What the task requires> In the text about Cebu's jeepneys, by roughly how much did fares go up after the LTFRB allowed an increase in May 2004?

Text for analysis>
Segment Open

INTRODUCTION from wayblima.com
Of course, not all of Cebu's jeeps are state-of-the-art. Some of the jeepneys have been running the streets for decades. Even some of the newer jeeps are cheap and hastily put together and almost as ugly as Manila's jeeps. But the rules of the market economy have dictated that only the fittest will thrive, and evermore advanced designs continue to join the ranks of the elite jeeps. The latest trend is clear, Lexus-style taillights.
All jeeps, officially classified as Public Utility Jeeps - PUJ's - are privately owned and operated, and government involvement is minimal. This has worked well. Jeep owners comply with the law of supply and demand, and jeeps run the streets at all hours of the day. The distinct designs ensure that customers are familiar with the jeeps plying their commuter route, and learn to avoid jeeps with rude drivers or conductors.
The LTFRB - Land Transportation Franchises Regulatory Board - grants licenses, or franchises to jeep operators. Cebu City's traffic control arm, CITOM, regulates traffic and routes in conjuction with the LTFRB. Standardized fares are set by the LTFRB. In May of 2004, the LTFRB permitted an increase in fares due to inflation, and some commuters have been griping about that. Fares increased by about one peso.
Both the LTFRB, CITOM, and TEDMAN (Mandaue City's traffic regulation arm) struggle primarily to keep traffic caused by jeeps to wihin manageable limits. Jeeps are restricted from entering certain streets, and the LTFRB does its best to limit the number of jeeps on the road. For example, in 2003, the LTFRB decreed that the ownership of a franchises cannot be transferred, though this has since been reversed.
Jeeps don't just look good. The jeepney system is the world's best and most convenient public transportation system.In no other country do you have competition - intense competition - between buses plying the same route. In all other countries, any particular route is operated by just one bus company. In the Philippines, each individual bus is owned by a different owner, and as a result you have buses competing with each other for customers. (Some operators own as many as a dozen jeeps, but these still amount to only a small fraction of the total number of jeeps plying that route.)
The bus companies in Europe, American, and Japan are monopolies for the routes that they operate. The bus company alone decides how frequently a bus is sent along a route to pick up passengers. While a city may have several bus companies, all ply different routes, and in effect amount to monopolies for the routes that they operate. Needless to say, the same is true for trains and subways.

Segment Closed

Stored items
Segment Open

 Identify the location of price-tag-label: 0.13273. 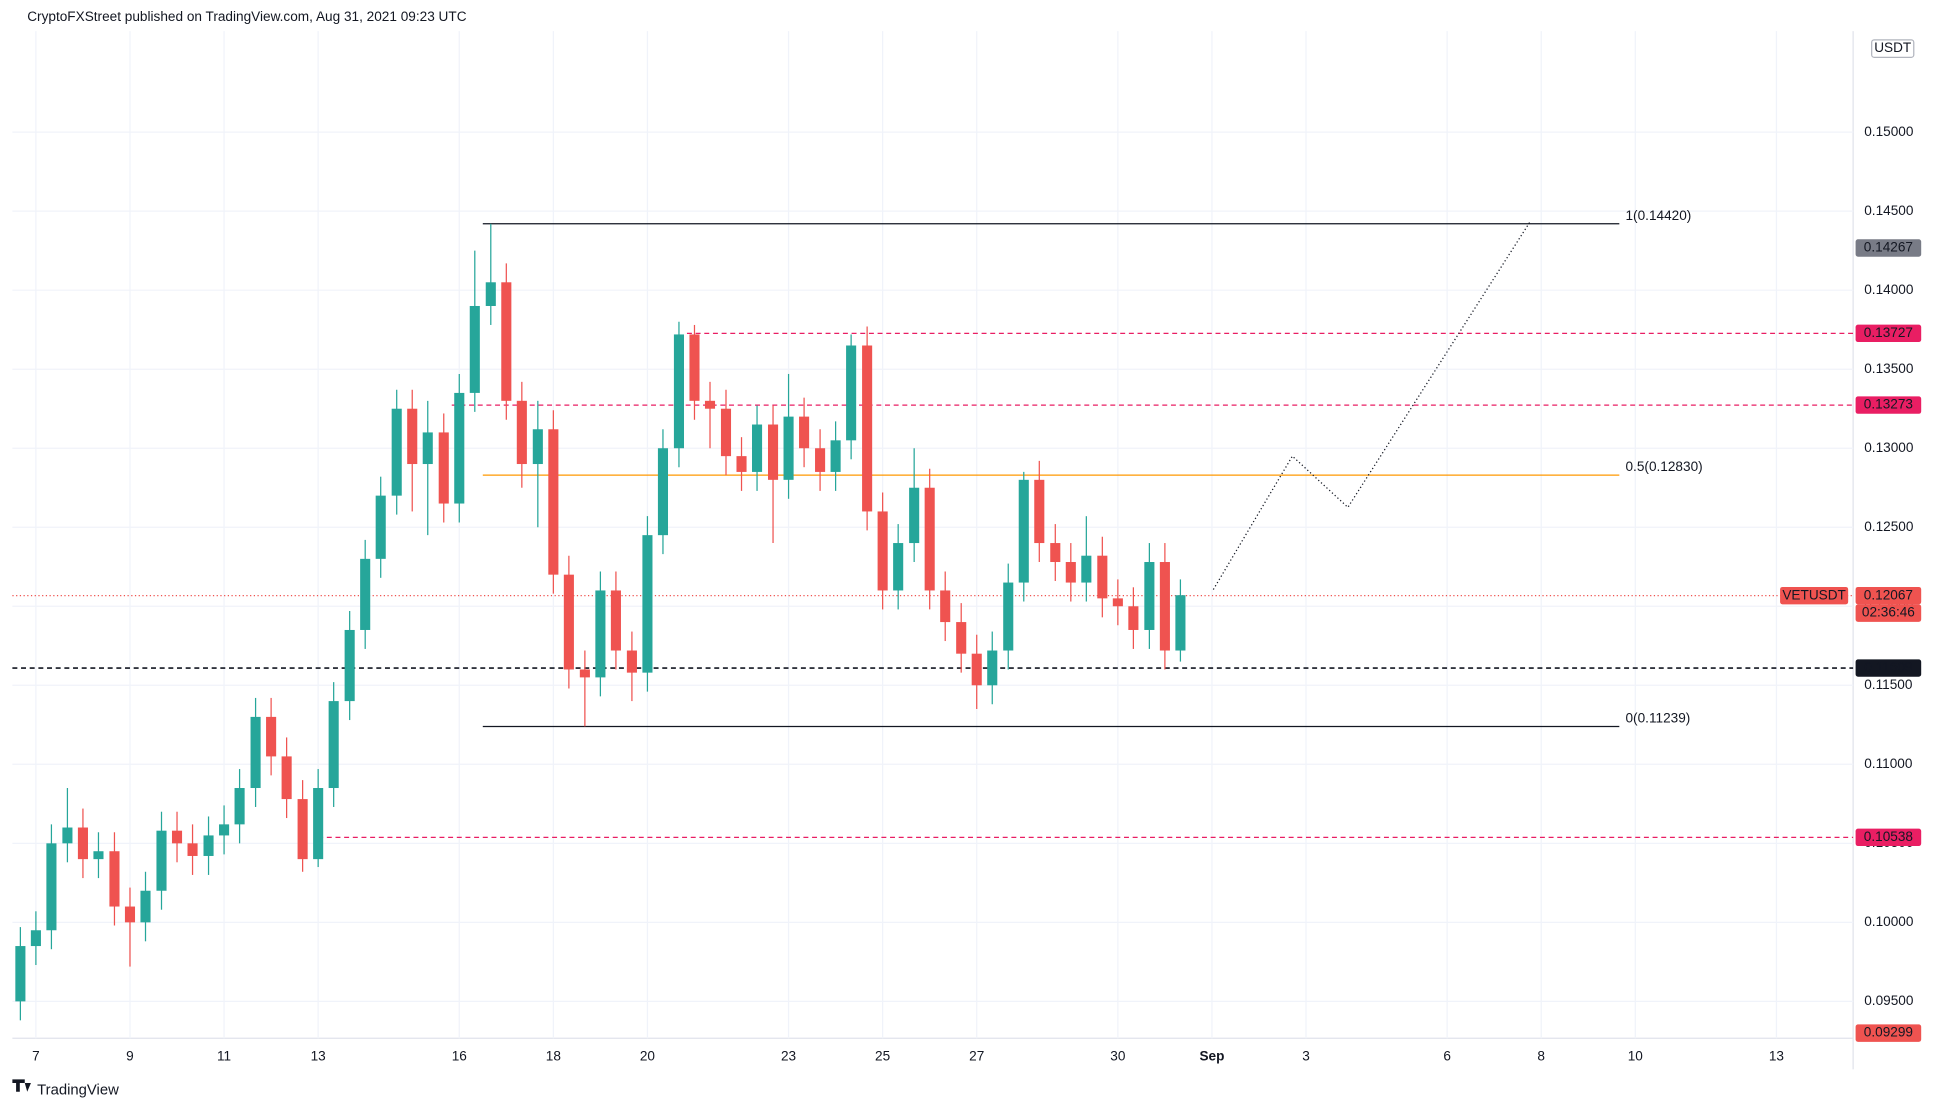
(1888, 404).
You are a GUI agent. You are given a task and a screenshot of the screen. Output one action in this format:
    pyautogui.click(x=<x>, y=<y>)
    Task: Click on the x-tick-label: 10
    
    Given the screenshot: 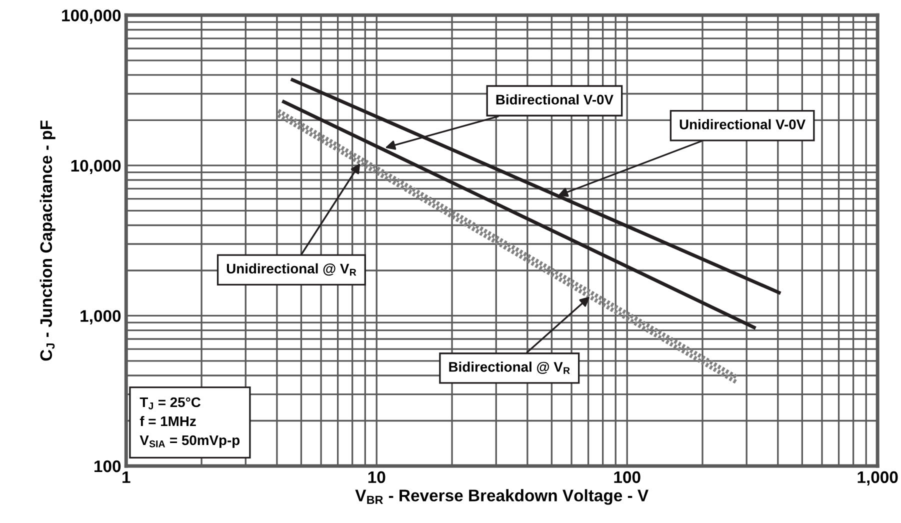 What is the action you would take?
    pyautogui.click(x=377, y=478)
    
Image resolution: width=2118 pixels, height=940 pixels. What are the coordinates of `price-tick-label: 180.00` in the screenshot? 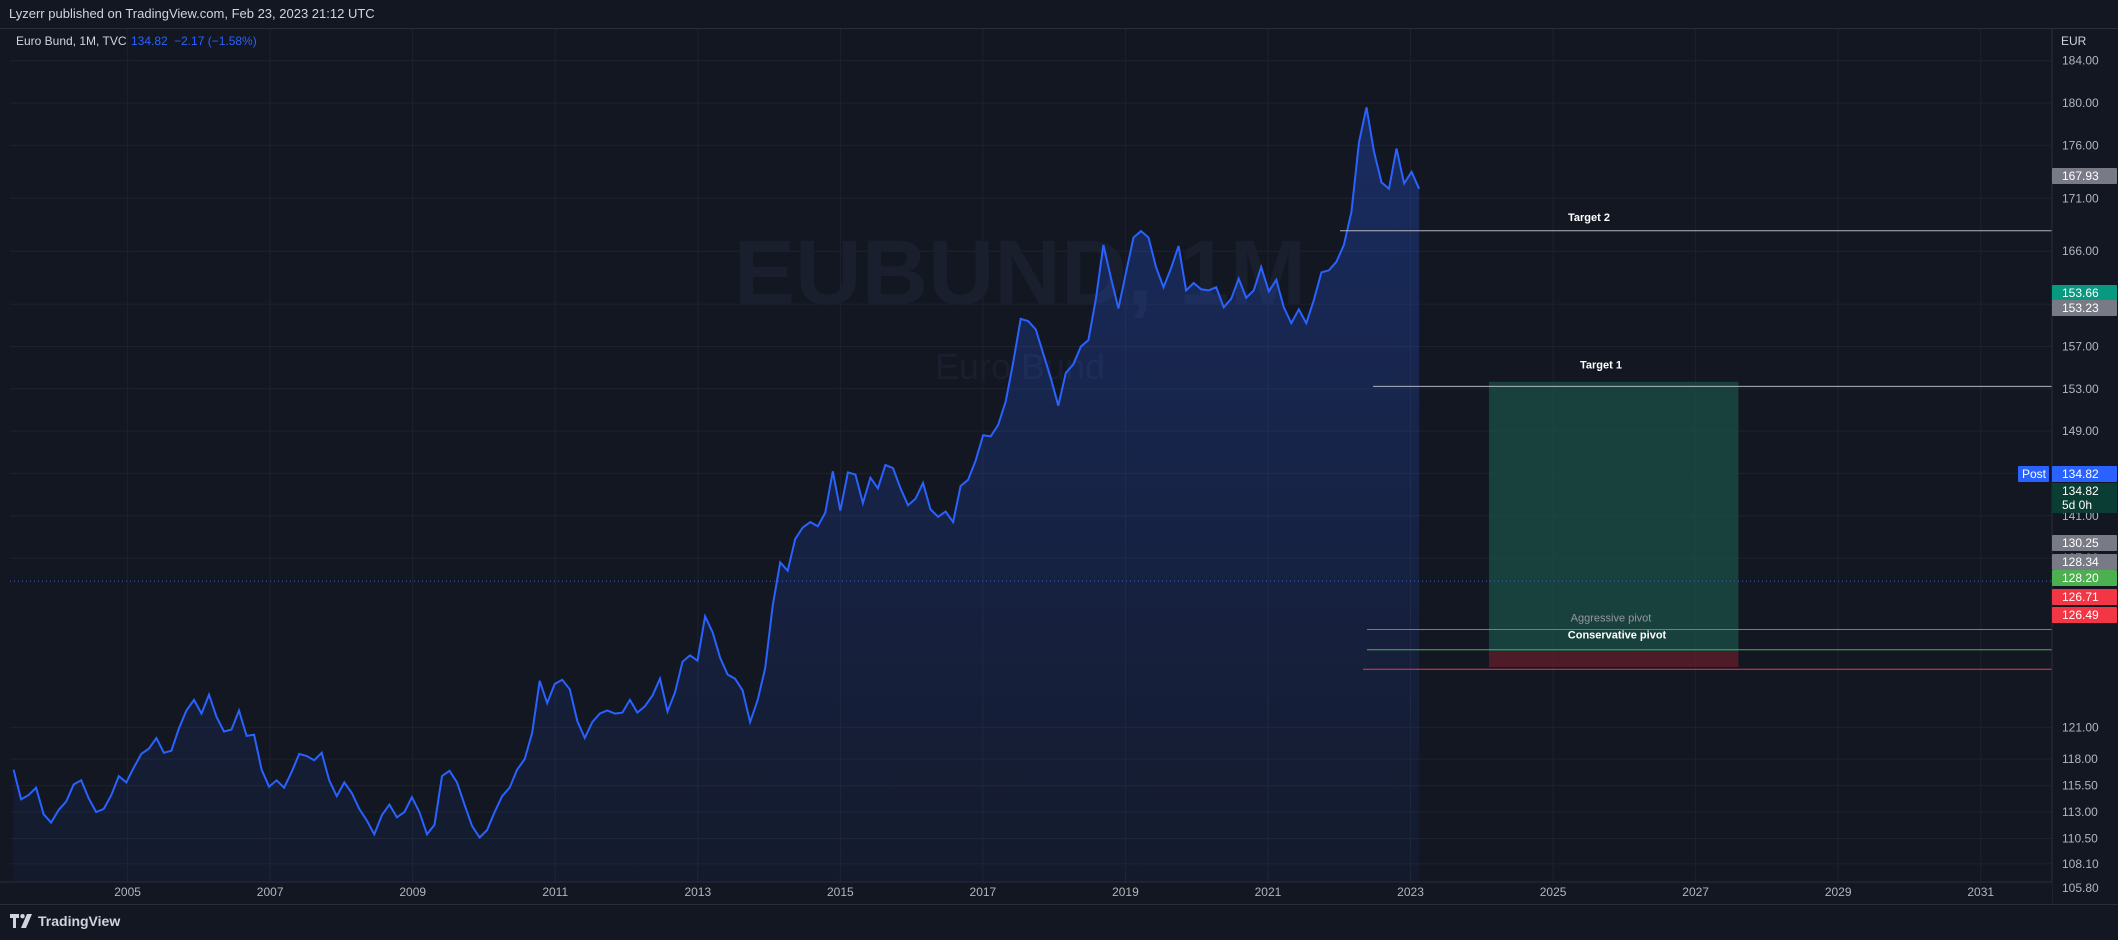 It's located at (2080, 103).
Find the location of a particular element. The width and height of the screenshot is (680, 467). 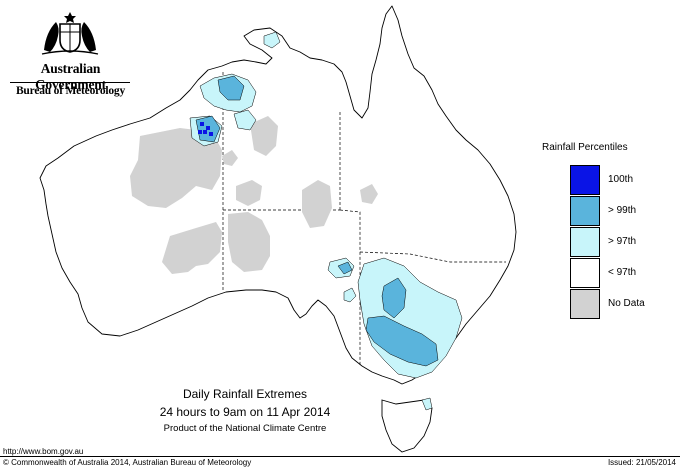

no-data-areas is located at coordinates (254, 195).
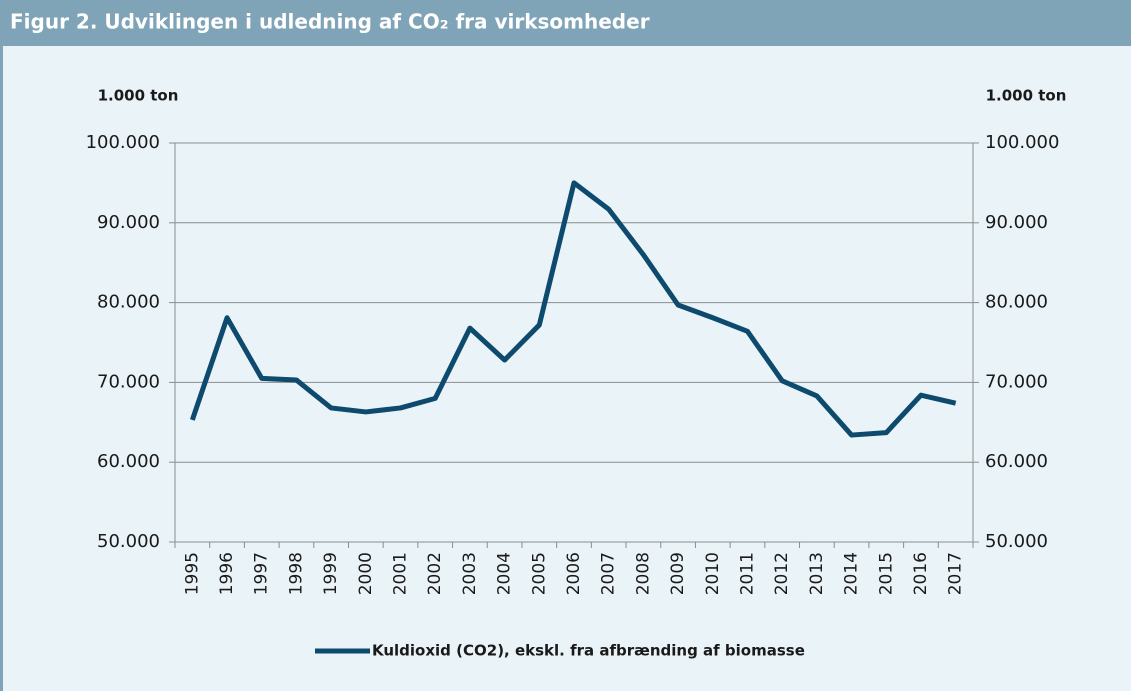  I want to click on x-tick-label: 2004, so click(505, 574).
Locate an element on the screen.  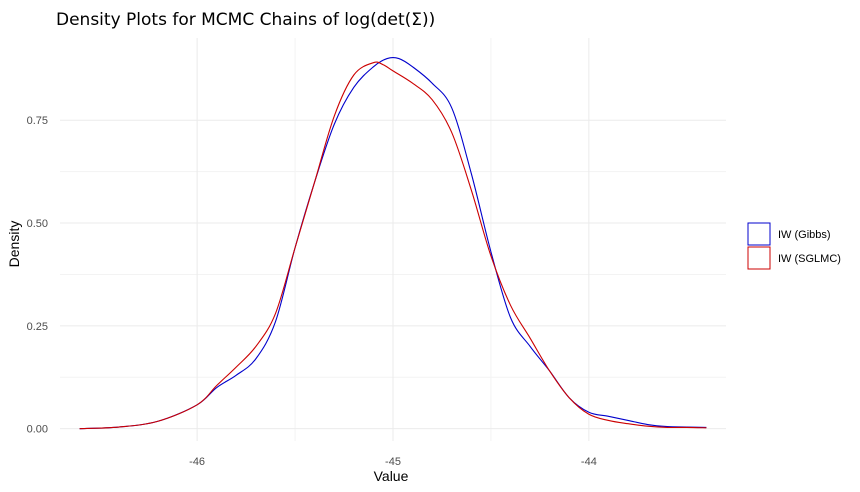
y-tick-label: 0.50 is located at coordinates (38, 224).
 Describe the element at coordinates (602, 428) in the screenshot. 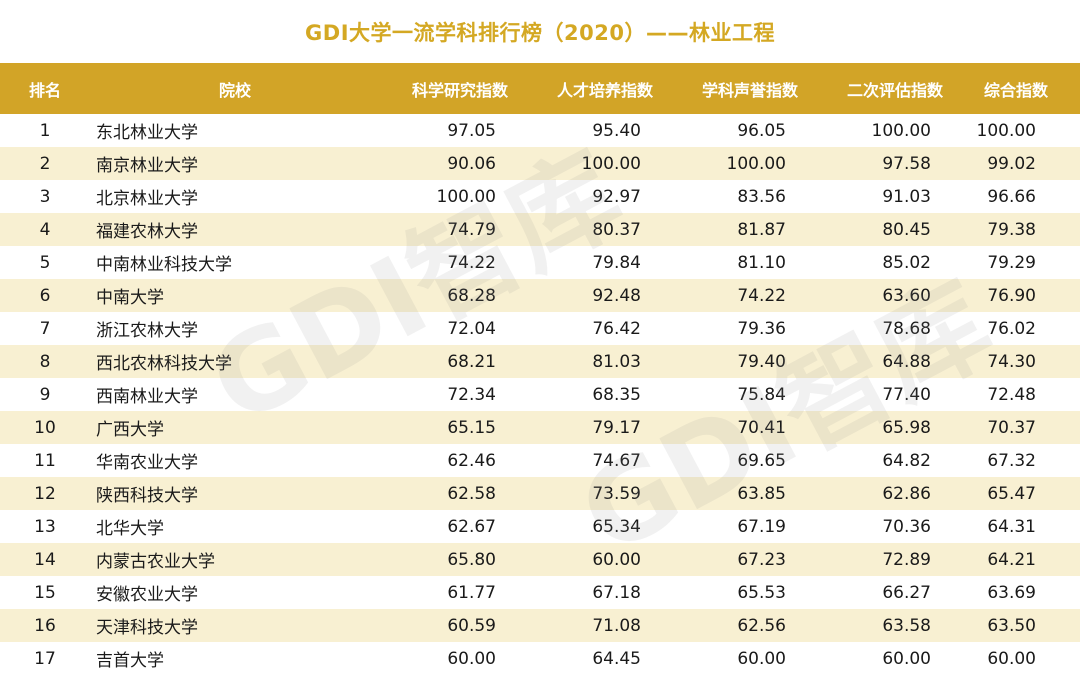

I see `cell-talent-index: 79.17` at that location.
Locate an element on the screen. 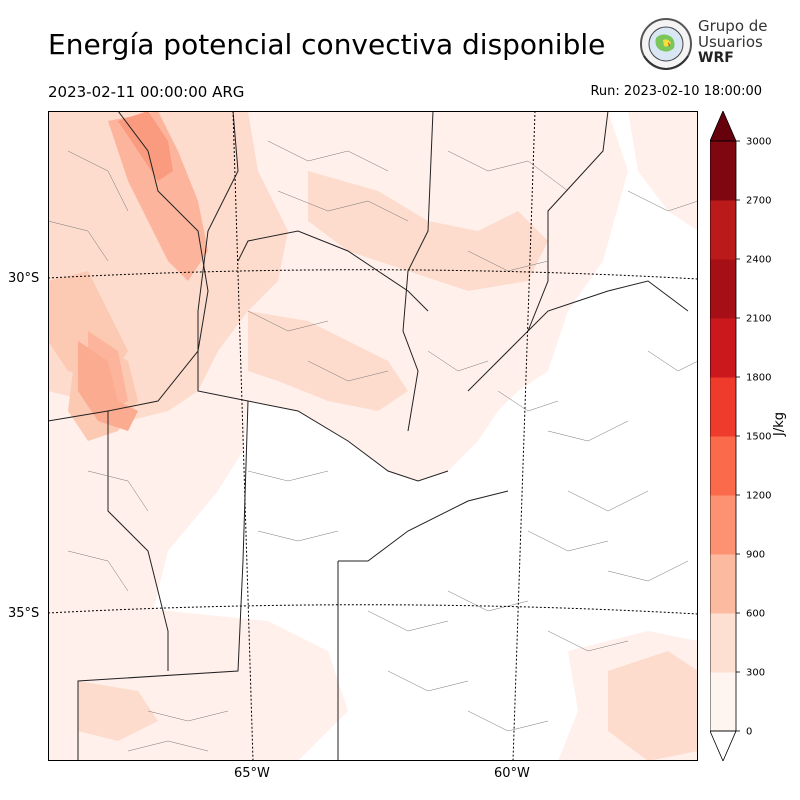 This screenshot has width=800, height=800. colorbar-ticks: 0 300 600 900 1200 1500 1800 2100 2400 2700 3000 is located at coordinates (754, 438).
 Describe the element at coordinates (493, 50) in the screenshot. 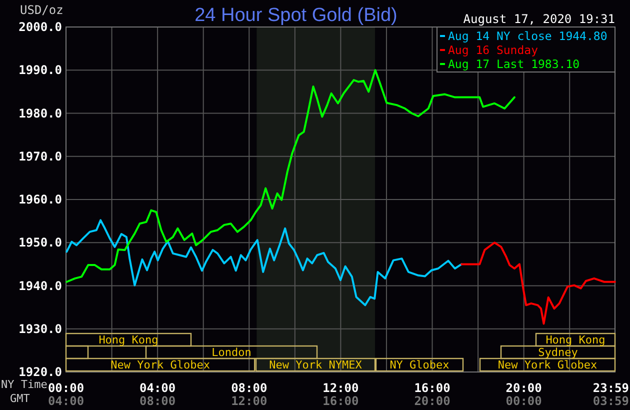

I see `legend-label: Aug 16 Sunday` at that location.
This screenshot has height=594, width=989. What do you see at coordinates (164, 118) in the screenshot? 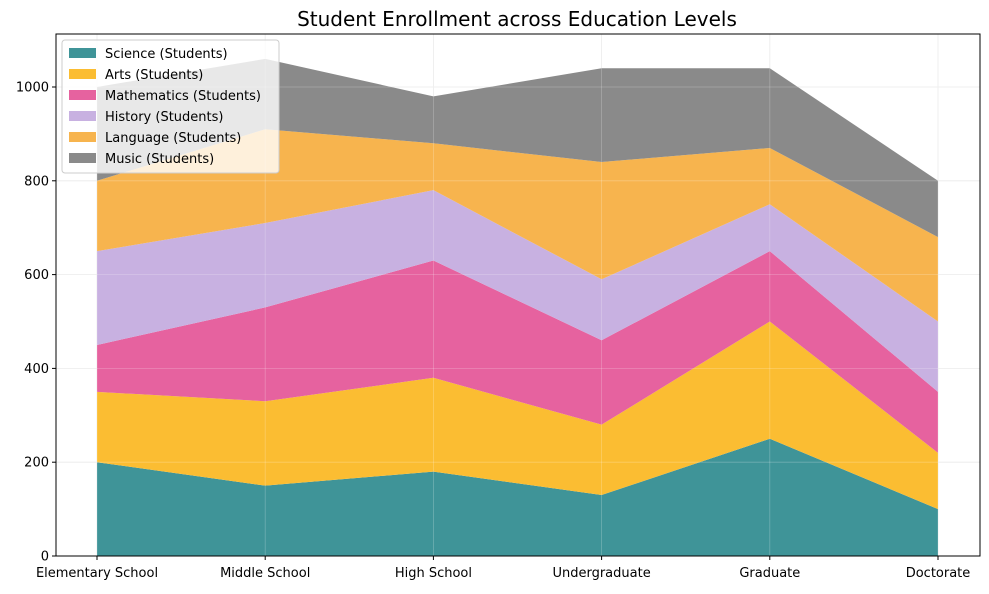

Segment Closed

The completed task> About one peso.